The compilers' input program belongs to a high-level programming language (e.g. C/C++, Java, Scala, Haskell, etc.). The compiler itself may be written in C/C++, Java, Scala or Haskell, usually relying on parser generators - APIs/libraries specifically designed for compiler development:

  • for C/C++, such APIs are Flex, Bison.
  • for Java - ANTLR.
  • for Haskell - Happy.

In contrast, an interpreter takes a program as input, possibly with a program input string, and runs the program on that input. The interpreter output is the program output.

Parsing

Although functionally different, compilers and interpreters share the parsing phase. During parsing, a stream of symbols is converted to a complex set of data structures (the Abstract Syntax Tree is one of them).

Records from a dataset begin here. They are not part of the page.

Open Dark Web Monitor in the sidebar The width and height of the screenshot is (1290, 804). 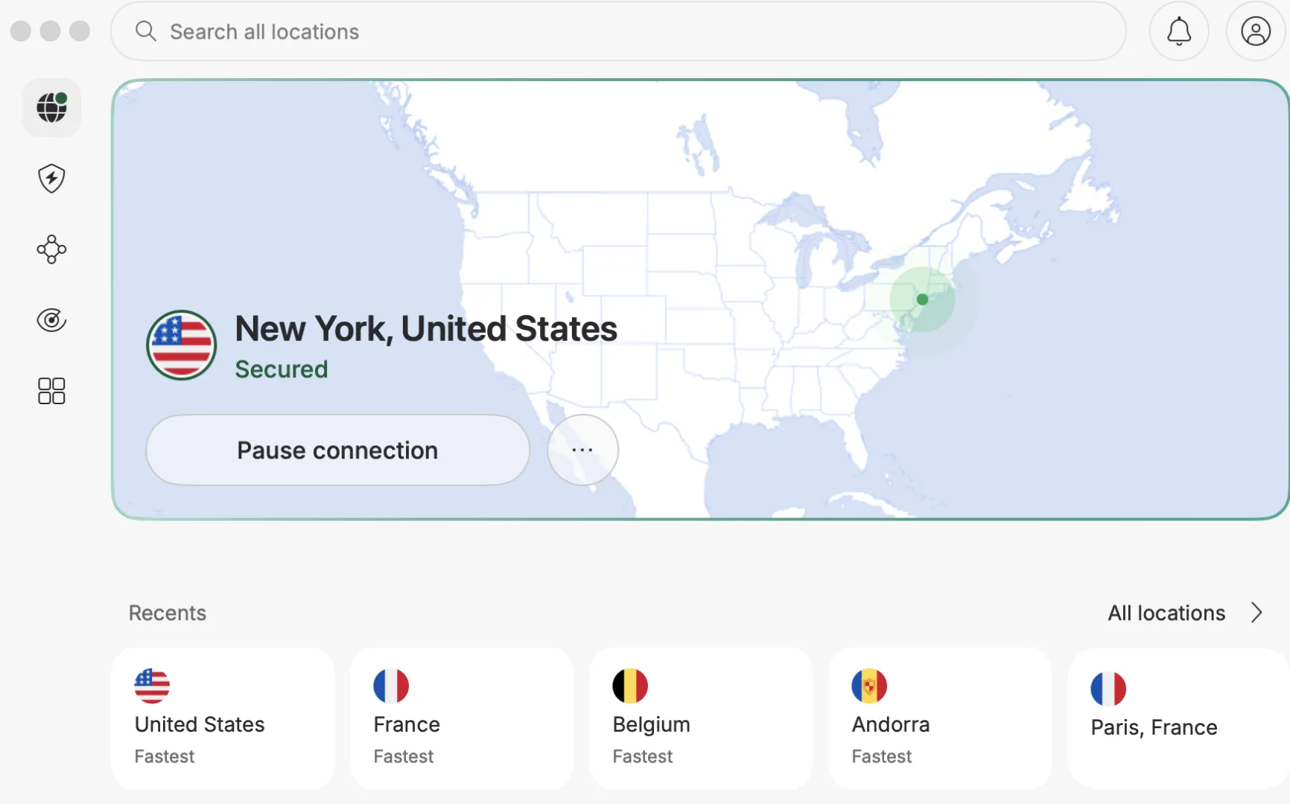click(51, 320)
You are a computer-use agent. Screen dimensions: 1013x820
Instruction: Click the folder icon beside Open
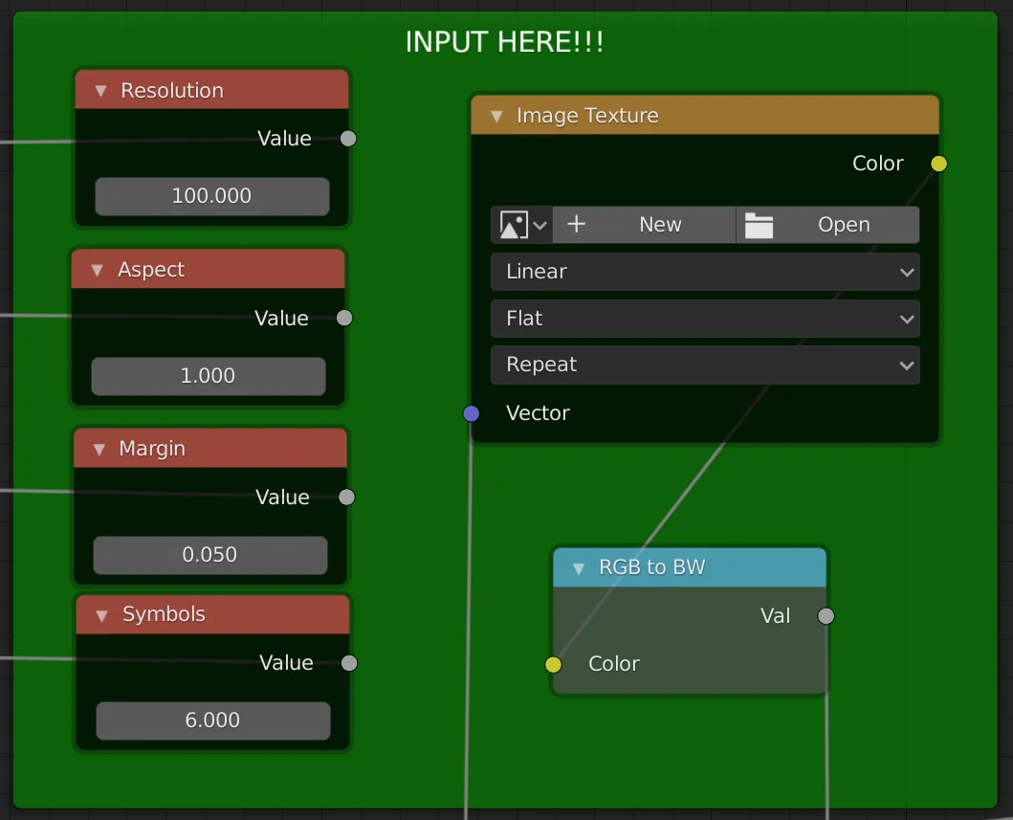[x=759, y=225]
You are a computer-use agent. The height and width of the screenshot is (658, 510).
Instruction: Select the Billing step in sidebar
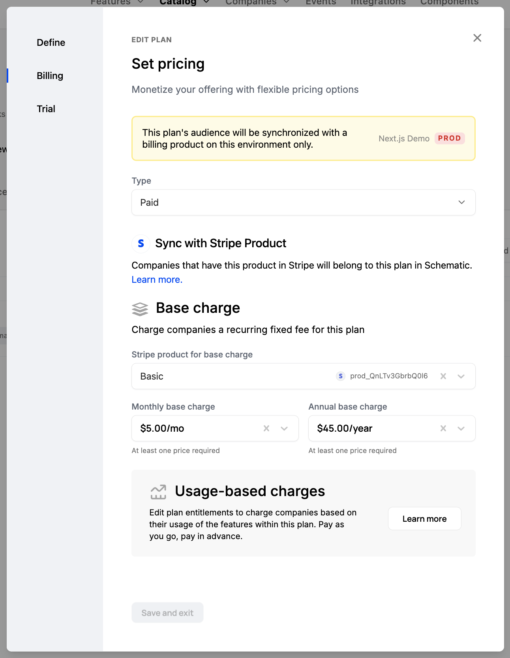pos(50,76)
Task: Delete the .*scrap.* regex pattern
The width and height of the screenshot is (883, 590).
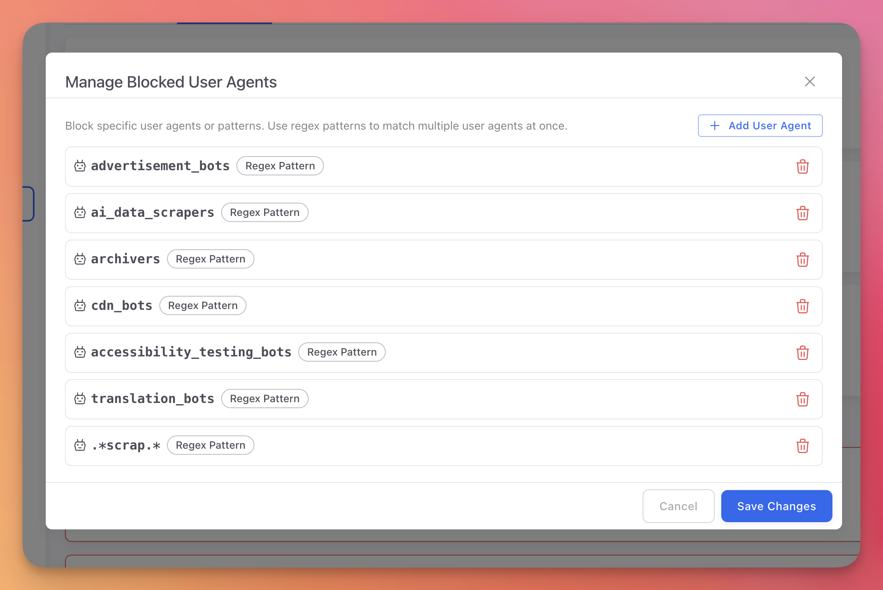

Its roles are:

  • to make sure the program is correct.
  • to serve at interpreting or transforming the input to machine code.

Formal Languages are especially helpful for the parsing phase.

Formal Languages provide an indispensable tool for automating most steps in parser development, such that each parser need not be written from scratch, but relying on parser generators.

In the first part of the lecture, we shall study:

  • regular-expressions and automata: they are a means for defining (regular expressions) and computing (automata) tokens.
  • grammars and push-down automata: they are means for defining (grammars) and computing (push-down automata) syntactic relations.

In the second part of the lecture, we shall examine Computer Science areas different from parsing where the above concepts are being deployed.

  • One such concept is Computability and Complexity Theory: we use the concept of language to model problems, and classify problem hardness by examining which computation means (e.g. automata versus push-down automata) can accept a problem. This part of the lecture can be seen as an extension to the Algorithms and Complexity Theory lecture.